=== WORK REQUIRED ===
What lines in the following entries hold the word "agent"? Copy each one.

=== AVAILABLE DATA ===
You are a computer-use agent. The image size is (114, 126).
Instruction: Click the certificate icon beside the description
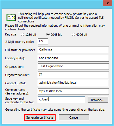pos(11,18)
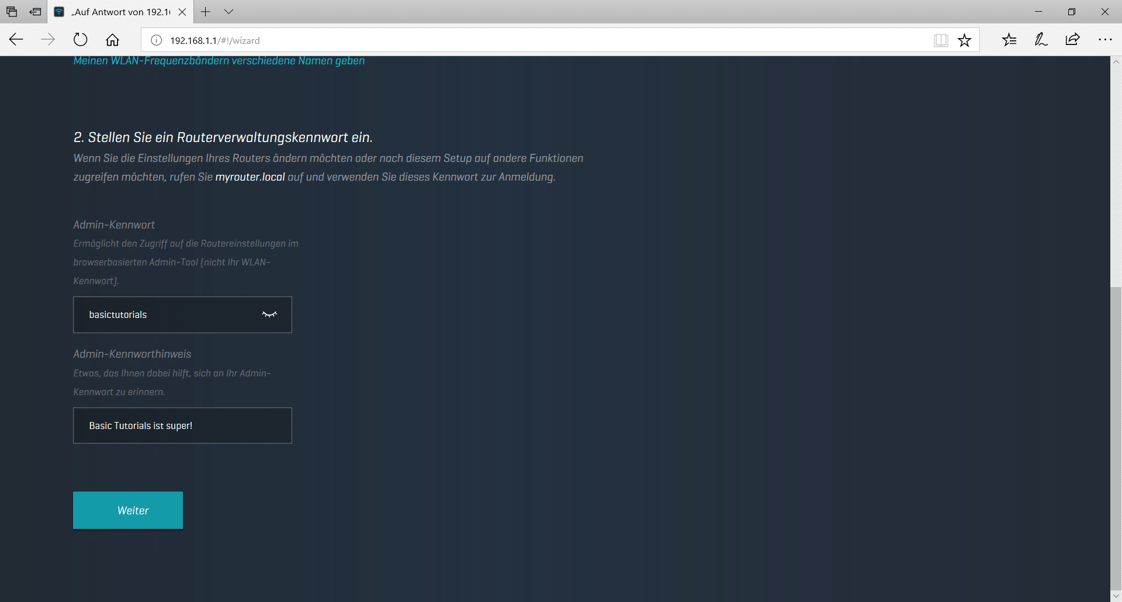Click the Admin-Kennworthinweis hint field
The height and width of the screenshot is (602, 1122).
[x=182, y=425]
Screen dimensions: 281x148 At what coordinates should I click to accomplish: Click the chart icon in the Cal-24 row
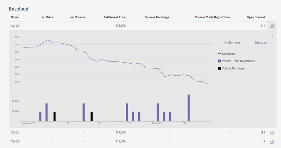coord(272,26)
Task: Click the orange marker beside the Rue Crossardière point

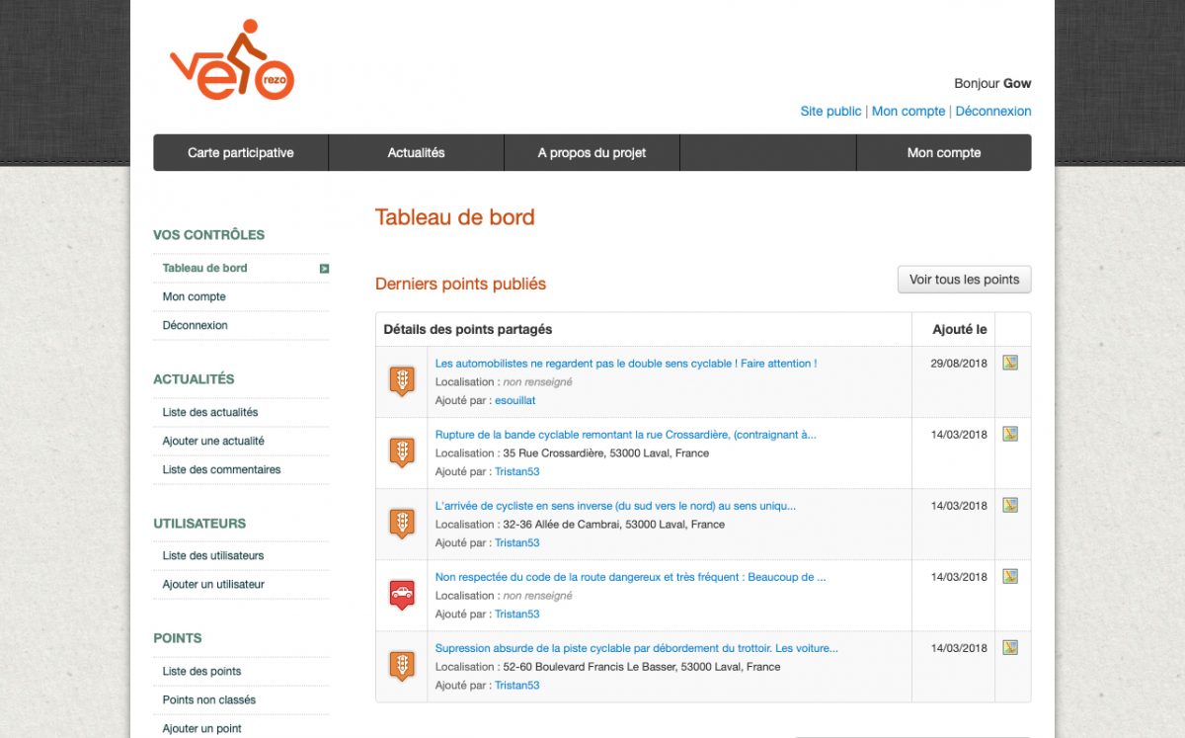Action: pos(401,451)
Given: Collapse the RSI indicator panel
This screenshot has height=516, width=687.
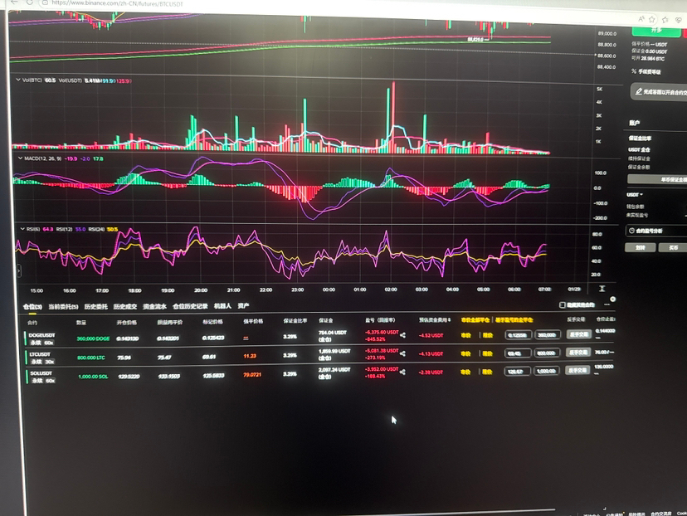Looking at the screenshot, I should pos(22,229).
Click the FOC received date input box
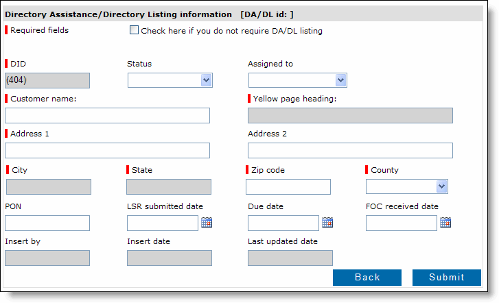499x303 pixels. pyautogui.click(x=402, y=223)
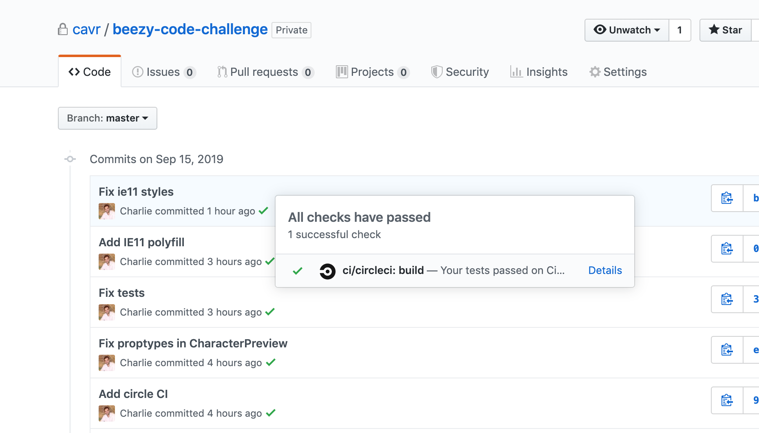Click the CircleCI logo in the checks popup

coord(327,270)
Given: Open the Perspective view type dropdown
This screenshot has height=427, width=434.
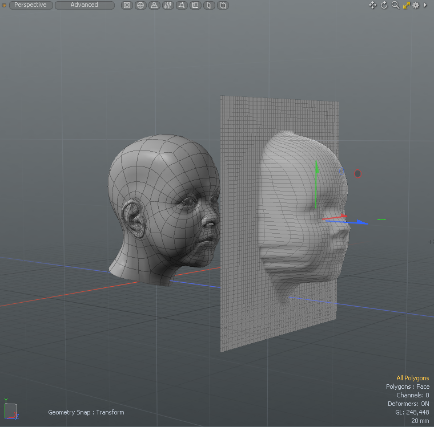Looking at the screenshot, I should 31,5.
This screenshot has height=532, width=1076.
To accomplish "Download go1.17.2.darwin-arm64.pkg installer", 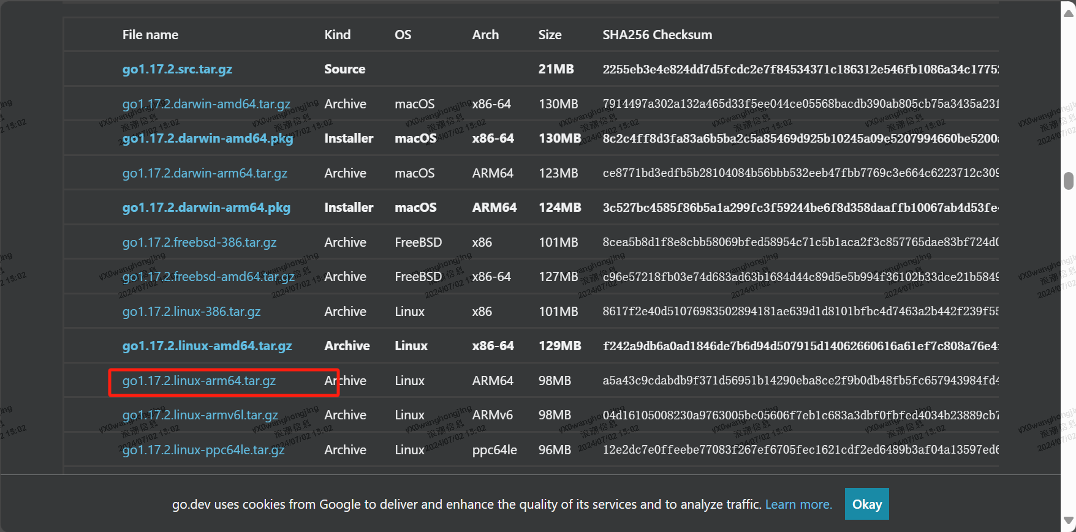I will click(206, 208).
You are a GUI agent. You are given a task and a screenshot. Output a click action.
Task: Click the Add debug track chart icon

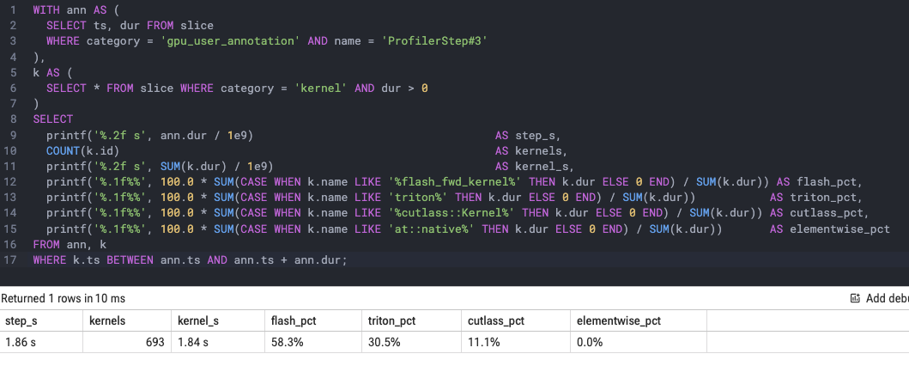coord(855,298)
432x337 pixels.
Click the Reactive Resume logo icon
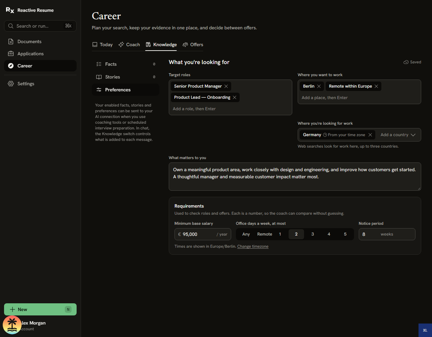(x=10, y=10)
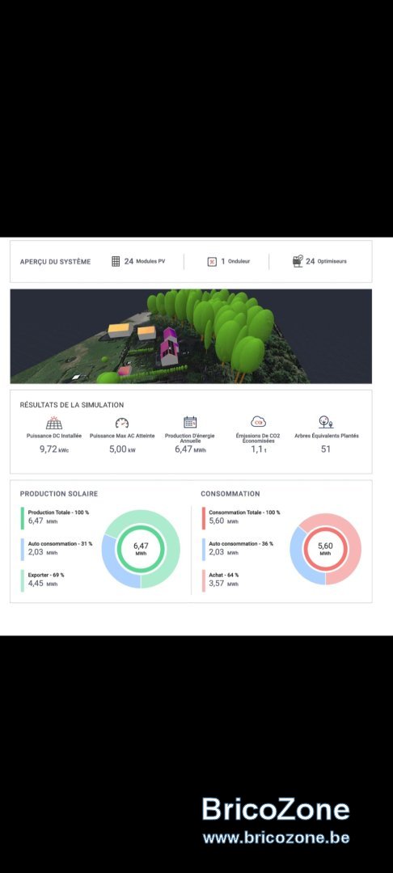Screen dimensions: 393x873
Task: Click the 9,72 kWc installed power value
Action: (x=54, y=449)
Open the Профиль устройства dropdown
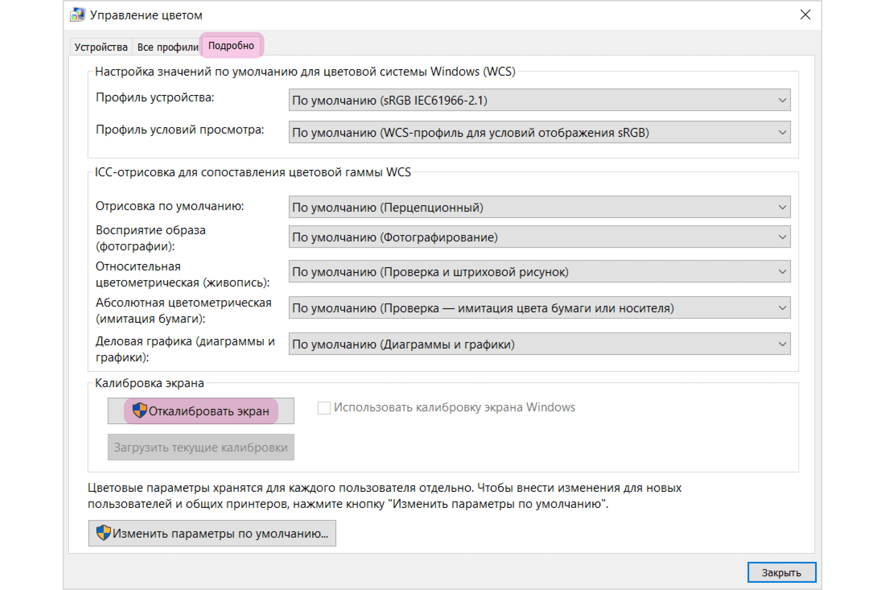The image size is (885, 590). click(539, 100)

=== FINAL ANSWER ===
You are a computer-use agent. The image size is (114, 126).
You are a GUI agent. You are given a task and a screenshot. Output a click action.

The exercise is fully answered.